There’s a film documentary coming out that might change your life, spare you surgery, save the country millions of dollars, get people off drugs and change the way we think about pain. The pain we’re talking about here includes:

  • TMJ
  • Migraine
  • Back ache (me!)
  • Plantar fasciitis (me!)
  • Tendonitis (me!)
  • Fibromyalgia
  • Irritable Bowel Syndrome (me?), and more

I say this with a ton of confidence because the movie is based on the proven work of John Sarno, M.D., whose many books have changed lives.

Whose lives? Senator Tom Harkin, John Stossel, Howard Stern, Larry David, mine, friends I won’t mention because that’s their personal business.

I’ve been in contact with one of the staffers on the film’s promotions crew and we’ve been emailing back and forth. She was so interested in my story that she asked me to share it with you on my blog and mention the movie in hopes to get more people to support it or at least spread the word.

Here’s the public pitch for “All the Rage” (of which I am a proud Kickstarter backer):

“All The Rage” is a film that can save America from untold suffering and economic collapse. This isn’t hyperbole. The cost of pain has risen from $56 billion per year in 1986 to $636 billion in 2012. Dr. Sarno knows the reason. The pain is caused by stress related to the repression of our emotions. Sounds crazy, but it makes sense. In the 70’s he predicted this epidemic. The cure is knowledge and this film can deliver it.
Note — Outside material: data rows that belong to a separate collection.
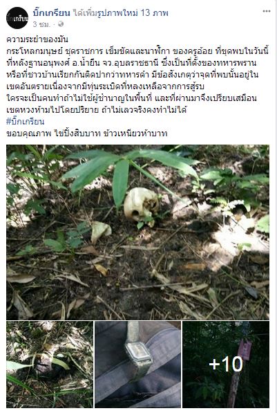The height and width of the screenshot is (413, 277).
Task: Open the #บิ๊กเกรียน hashtag link
Action: 26,122
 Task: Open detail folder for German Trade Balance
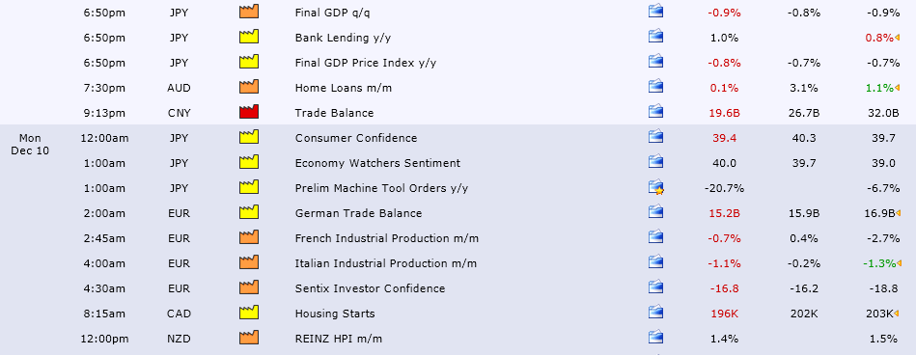tap(655, 212)
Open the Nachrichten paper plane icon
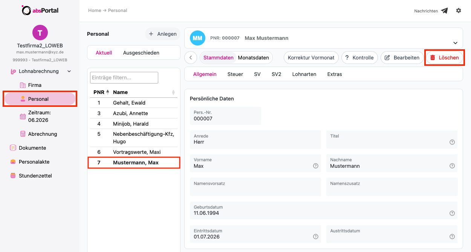Viewport: 471px width, 252px height. 445,11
Here’s the trailer for it (my favorite place at 2:22 is when Senator Tom Harkin is speaking at a formal hearing about his successful experiences due to Sarno and the man on the other side of the table can’t seem to answer him):

I have written here and here about my own journey with mindbody and chronic pain. I have written here candidly and humorously about my eye-opening journey regarding PreMenstrual Dysphoric Disorder (PMDD — the opposite of “euphoria” is “dysphoria”) and it wasn’t until last week when I was corresponding with a member of the promotions team for “All the Rage” that I made the connection about my personal Sarno-related issue (which I’ve yet to really talk about because I suppressed so much of it), that it revolves around my anger; my deep rage that I have relative to my own personal story; and the fact that my PMDD is quite likely related keenly to mindbody medicine.
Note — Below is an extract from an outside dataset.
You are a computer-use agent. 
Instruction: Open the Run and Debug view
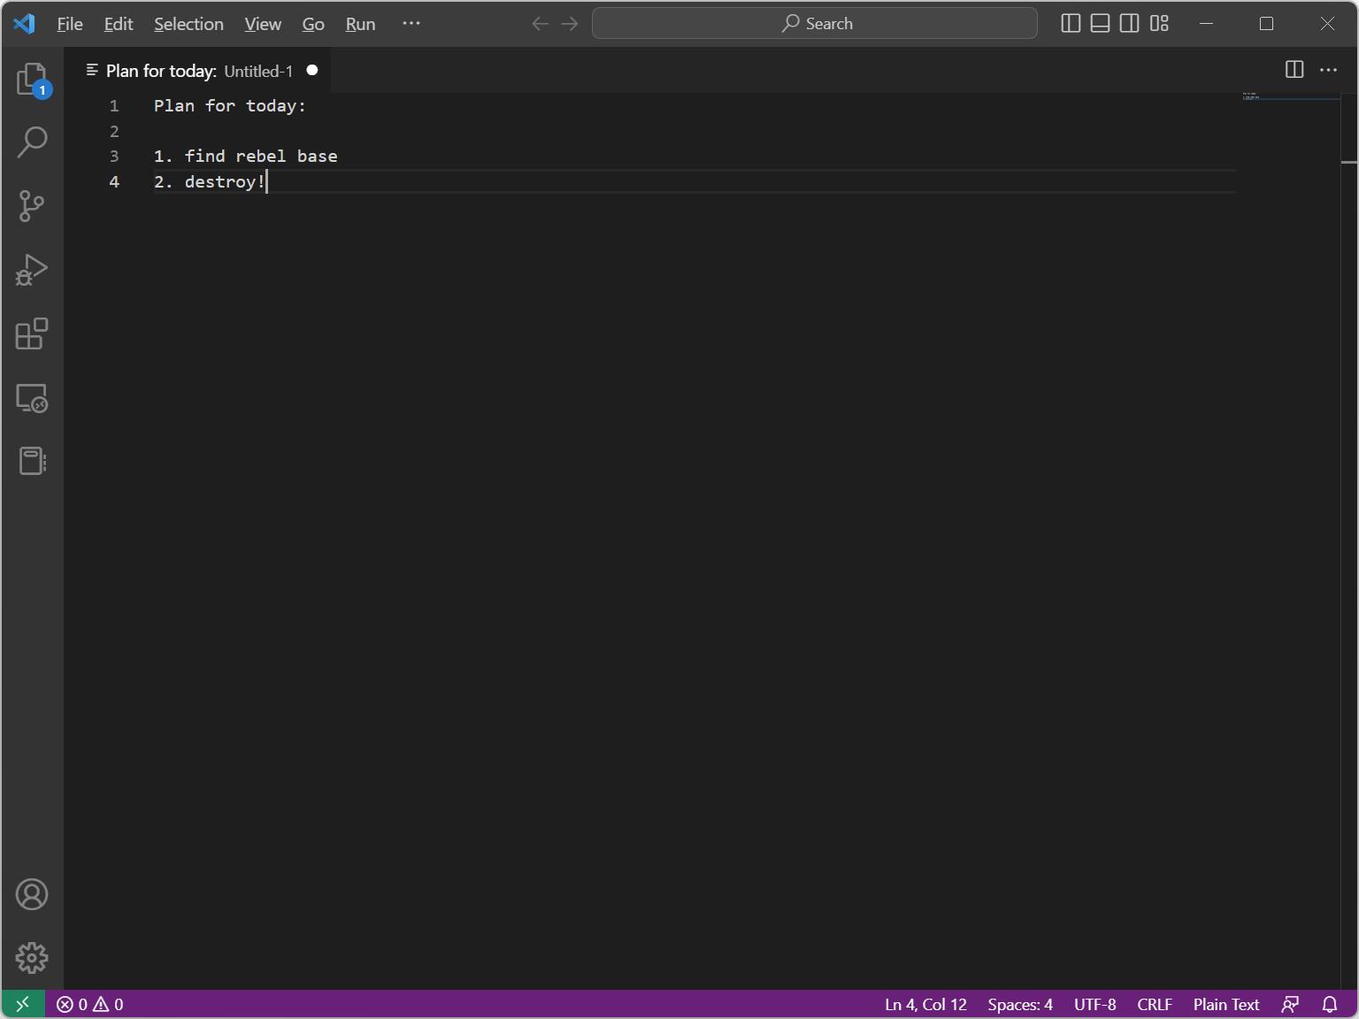click(x=32, y=270)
I want to include a clip from the film. It’s an interview with Dr. Sarno’s wife, Martha, who was a revolutionary speech pathologist. In her work she made the connection between the indescribable (no pun intended) trauma in her patients’ personal lives and their inability to speak. I can’t share it with you because you need to be a Kickstarter “backer” to see it. But I’ll quote her:

…They were so focused on the disability; ‘fix the speech,’ ‘fix the language,’ forgetting that these poor people were going through horrors in their lives. They couldn’t express themselves. Their families were desperate. And nobody ever talked about how they felt…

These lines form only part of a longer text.